Most financial advisors recommend this priority order for retirement savings:

  1. 401(k) up to employer match — free money; never leave this on the table
  2. IRA (Roth or Traditional) — more investment options, often lower fees, and better withdrawal flexibility
  3. 401(k) up to the annual maximum — $23,500 in 2026 (under 50)
  4. Taxable brokerage account — for savings beyond tax-advantaged limits

IRAs and 401(k)s are complementary, not competing. An IRA is always worth maximizing because of its investment flexibility and (for Roth) no required minimum distributions.

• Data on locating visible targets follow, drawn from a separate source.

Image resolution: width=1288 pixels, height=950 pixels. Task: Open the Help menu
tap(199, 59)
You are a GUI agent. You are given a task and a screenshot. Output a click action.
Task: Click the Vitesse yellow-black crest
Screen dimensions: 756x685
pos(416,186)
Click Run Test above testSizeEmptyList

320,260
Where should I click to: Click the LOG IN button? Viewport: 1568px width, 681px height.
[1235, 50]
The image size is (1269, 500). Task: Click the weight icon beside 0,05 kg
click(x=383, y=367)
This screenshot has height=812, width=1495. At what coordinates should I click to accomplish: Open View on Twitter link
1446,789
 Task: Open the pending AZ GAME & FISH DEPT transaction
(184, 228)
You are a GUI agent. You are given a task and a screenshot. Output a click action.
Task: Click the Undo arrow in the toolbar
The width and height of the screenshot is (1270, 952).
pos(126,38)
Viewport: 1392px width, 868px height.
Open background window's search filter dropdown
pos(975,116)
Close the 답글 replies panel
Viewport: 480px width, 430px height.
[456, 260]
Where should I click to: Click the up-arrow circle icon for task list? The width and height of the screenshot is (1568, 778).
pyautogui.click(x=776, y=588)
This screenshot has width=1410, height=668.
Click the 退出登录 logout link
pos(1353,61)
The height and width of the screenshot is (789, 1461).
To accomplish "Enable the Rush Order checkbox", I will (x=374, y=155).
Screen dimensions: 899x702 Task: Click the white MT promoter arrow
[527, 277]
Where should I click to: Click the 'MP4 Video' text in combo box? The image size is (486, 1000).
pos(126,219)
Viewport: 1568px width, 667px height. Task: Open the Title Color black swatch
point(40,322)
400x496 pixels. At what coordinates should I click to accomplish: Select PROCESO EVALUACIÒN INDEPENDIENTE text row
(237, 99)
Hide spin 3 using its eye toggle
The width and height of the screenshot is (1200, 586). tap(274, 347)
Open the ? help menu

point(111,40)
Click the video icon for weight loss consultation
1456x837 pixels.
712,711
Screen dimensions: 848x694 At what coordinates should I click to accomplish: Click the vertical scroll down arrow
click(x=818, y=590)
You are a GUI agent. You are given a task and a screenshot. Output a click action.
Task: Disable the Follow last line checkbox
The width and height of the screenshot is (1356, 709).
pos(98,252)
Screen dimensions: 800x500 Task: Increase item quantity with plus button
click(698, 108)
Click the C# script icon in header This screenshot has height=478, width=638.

When Can You Withdraw From an IRA?

The penalty-free withdrawal age for IRA funds is 59½. Before that, the IRS imposes a 10% early withdrawal penalty in addition to ordinary income tax on the amount withdrawn (Traditional) or on earnings only (Roth). Exceptions to the penalty include first-time home purchase (up to $10,000 lifetime), higher education expenses, disability, and substantially equal periodic payments (Rule 72t). Roth contributions (not earnings) can always be withdrawn penalty-free since they were already taxed. Required Minimum Distributions begin at age 73 for Traditional IRAs.

Financial Disclaimer

This calculator is for planning and educational purposes only. It is not financial advice. Investment returns are not guaranteed. IRA contribution limits, income phase-out thresholds, and tax rules are subject to change by Congress. Consult a qualified financial advisor or tax professional before making IRA contribution, conversion, or withdrawal decisions.